Records from a data source

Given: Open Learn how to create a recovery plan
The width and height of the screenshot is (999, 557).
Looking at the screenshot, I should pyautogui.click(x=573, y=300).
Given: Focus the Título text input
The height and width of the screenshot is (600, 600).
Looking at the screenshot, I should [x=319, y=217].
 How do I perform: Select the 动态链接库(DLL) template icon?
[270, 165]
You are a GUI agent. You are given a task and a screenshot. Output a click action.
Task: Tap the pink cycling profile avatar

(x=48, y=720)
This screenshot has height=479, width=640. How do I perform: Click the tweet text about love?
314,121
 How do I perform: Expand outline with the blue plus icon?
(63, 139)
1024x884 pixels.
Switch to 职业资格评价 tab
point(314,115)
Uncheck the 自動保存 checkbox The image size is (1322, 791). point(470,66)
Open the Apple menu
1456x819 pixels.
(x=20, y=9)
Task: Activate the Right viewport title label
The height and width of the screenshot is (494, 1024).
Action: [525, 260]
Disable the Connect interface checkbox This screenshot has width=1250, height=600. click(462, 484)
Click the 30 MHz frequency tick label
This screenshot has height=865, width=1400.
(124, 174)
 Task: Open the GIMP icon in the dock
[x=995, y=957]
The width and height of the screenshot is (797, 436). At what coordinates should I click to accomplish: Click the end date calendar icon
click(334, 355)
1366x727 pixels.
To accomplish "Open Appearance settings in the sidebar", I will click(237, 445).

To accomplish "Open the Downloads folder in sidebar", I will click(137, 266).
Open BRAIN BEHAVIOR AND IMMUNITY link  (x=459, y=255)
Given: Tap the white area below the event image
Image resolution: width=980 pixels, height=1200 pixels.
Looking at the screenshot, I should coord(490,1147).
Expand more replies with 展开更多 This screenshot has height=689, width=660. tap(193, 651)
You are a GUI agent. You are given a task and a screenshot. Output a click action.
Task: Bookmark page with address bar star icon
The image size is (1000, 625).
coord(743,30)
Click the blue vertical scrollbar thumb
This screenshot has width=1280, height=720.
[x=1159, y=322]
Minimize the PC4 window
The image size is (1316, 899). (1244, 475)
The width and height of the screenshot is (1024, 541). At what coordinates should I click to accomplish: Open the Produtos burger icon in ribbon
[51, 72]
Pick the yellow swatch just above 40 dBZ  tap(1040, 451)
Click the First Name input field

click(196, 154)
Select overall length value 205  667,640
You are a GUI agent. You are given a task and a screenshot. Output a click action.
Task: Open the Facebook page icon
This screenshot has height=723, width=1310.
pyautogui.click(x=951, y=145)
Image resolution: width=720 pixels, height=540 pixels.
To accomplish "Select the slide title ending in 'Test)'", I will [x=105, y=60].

EXERCISE PROMPT:
Rewrite all of the entries above, changing "How do I perform" to "How would I carry out" wherever it appears and leaving everything else as it is.

COMPLETE ANSWER:
Given: Open Learn how to create a recovery plan
The width and height of the screenshot is (999, 557).
Looking at the screenshot, I should pyautogui.click(x=573, y=300).
Given: Focus the Título text input
The height and width of the screenshot is (600, 600).
Looking at the screenshot, I should [x=319, y=217].
 How would I carry out: Select the 动态链接库(DLL) template icon?
[270, 165]
You are a GUI agent. You are given a task and a screenshot. Output a click action.
Task: Tap the pink cycling profile avatar

(x=48, y=720)
This screenshot has height=479, width=640. How would I carry out: Click the tweet text about love?
314,121
 How would I carry out: Expand outline with the blue plus icon?
(63, 139)
1024x884 pixels.
Switch to 职业资格评价 tab
point(314,115)
Uncheck the 自動保存 checkbox The image size is (1322, 791). point(470,66)
Open the Apple menu
1456x819 pixels.
(x=20, y=9)
Task: Activate the Right viewport title label
The height and width of the screenshot is (494, 1024).
Action: [525, 260]
Disable the Connect interface checkbox This screenshot has width=1250, height=600. click(462, 484)
Click the 30 MHz frequency tick label
This screenshot has height=865, width=1400.
(124, 174)
 Task: Open the GIMP icon in the dock
[x=995, y=957]
The width and height of the screenshot is (797, 436). At what coordinates should I click to accomplish: Click the end date calendar icon
click(334, 355)
1366x727 pixels.
To accomplish "Open Appearance settings in the sidebar", I will click(237, 445).

To accomplish "Open the Downloads folder in sidebar", I will click(137, 266).
Open BRAIN BEHAVIOR AND IMMUNITY link  (x=459, y=255)
Given: Tap the white area below the event image
Image resolution: width=980 pixels, height=1200 pixels.
Looking at the screenshot, I should coord(490,1147).
Expand more replies with 展开更多 This screenshot has height=689, width=660. tap(193, 651)
You are a GUI agent. You are given a task and a screenshot. Output a click action.
Task: Bookmark page with address bar star icon
The image size is (1000, 625).
coord(743,30)
Click the blue vertical scrollbar thumb
This screenshot has width=1280, height=720.
[x=1159, y=322]
Minimize the PC4 window
The image size is (1316, 899). (1244, 475)
The width and height of the screenshot is (1024, 541). At what coordinates should I click to accomplish: Open the Produtos burger icon in ribbon
[51, 72]
Pick the yellow swatch just above 40 dBZ  tap(1040, 451)
Click the First Name input field

click(196, 154)
Select overall length value 205  667,640
You are a GUI agent. You are given a task and a screenshot. Output a click action.
Task: Open the Facebook page icon
This screenshot has height=723, width=1310.
pyautogui.click(x=951, y=145)
Image resolution: width=720 pixels, height=540 pixels.
To accomplish "Select the slide title ending in 'Test)'", I will [x=105, y=60].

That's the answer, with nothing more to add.